(Stored records)
_ _ _ _

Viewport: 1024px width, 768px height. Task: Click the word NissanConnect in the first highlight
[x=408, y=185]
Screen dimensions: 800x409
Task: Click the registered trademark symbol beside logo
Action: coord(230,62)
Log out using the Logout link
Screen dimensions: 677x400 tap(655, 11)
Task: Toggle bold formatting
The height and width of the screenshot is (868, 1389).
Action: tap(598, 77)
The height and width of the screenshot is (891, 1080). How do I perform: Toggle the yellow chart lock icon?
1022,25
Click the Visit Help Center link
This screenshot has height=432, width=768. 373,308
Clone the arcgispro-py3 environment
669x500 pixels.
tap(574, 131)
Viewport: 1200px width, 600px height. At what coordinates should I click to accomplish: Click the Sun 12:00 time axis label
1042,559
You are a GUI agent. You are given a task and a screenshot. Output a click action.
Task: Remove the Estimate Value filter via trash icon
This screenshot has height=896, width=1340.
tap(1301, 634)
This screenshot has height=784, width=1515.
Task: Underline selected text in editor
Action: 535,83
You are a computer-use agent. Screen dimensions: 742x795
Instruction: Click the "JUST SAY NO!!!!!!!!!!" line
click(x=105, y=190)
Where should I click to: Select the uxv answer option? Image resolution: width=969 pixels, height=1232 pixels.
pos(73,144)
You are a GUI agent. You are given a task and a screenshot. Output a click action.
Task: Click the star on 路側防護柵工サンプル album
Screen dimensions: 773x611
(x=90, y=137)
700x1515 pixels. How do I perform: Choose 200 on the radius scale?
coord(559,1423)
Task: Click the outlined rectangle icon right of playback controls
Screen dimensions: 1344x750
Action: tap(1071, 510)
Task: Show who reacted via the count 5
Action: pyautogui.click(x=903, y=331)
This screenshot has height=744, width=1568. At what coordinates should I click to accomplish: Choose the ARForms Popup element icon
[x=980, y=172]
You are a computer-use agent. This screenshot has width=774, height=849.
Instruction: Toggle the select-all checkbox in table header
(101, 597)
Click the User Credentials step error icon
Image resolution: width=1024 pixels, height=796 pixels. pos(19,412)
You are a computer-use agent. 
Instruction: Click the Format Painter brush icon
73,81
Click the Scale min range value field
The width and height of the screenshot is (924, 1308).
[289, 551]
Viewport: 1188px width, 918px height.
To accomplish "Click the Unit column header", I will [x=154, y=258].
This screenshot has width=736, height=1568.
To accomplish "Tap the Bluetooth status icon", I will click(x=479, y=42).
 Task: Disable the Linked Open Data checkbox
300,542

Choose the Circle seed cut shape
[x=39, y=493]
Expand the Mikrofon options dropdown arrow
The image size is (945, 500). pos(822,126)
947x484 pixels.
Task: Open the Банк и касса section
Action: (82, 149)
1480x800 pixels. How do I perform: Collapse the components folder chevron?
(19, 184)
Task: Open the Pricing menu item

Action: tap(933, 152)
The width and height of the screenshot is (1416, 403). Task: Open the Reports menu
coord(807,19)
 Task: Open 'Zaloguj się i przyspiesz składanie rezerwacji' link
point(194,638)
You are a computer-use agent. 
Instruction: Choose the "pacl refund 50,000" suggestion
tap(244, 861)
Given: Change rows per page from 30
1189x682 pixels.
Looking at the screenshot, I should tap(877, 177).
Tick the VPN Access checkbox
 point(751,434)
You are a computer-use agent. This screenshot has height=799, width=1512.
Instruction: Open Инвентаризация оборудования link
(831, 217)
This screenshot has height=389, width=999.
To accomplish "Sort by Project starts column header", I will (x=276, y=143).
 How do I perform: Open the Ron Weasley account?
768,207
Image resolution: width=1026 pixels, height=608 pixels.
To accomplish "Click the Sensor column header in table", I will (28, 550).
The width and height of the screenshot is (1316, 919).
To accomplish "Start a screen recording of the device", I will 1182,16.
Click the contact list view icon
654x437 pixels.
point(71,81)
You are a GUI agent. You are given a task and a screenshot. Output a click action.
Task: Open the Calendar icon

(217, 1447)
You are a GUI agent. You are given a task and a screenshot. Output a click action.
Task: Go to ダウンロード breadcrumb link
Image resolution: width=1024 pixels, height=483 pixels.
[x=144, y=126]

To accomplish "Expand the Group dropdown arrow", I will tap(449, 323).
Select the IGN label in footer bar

_ _ _ _

Exercise directions: Reproduce, word for word and in full, only the lines above that start at the line with "1189x682 pixels." and run through the line with "Task: Go to ダウンロード breadcrumb link", both ends included.

The completed task:
1189x682 pixels.
Looking at the screenshot, I should tap(877, 177).
Tick the VPN Access checkbox
 point(751,434)
You are a computer-use agent. This screenshot has height=799, width=1512.
Instruction: Open Инвентаризация оборудования link
(831, 217)
This screenshot has height=389, width=999.
To accomplish "Sort by Project starts column header", I will (x=276, y=143).
 How do I perform: Open the Ron Weasley account?
768,207
Image resolution: width=1026 pixels, height=608 pixels.
To accomplish "Click the Sensor column header in table", I will (28, 550).
The width and height of the screenshot is (1316, 919).
To accomplish "Start a screen recording of the device", I will 1182,16.
Click the contact list view icon
654x437 pixels.
point(71,81)
You are a GUI agent. You are given a task and a screenshot. Output a click action.
Task: Open the Calendar icon

(217, 1447)
You are a GUI agent. You are given a task and a screenshot. Output a click action.
Task: Go to ダウンロード breadcrumb link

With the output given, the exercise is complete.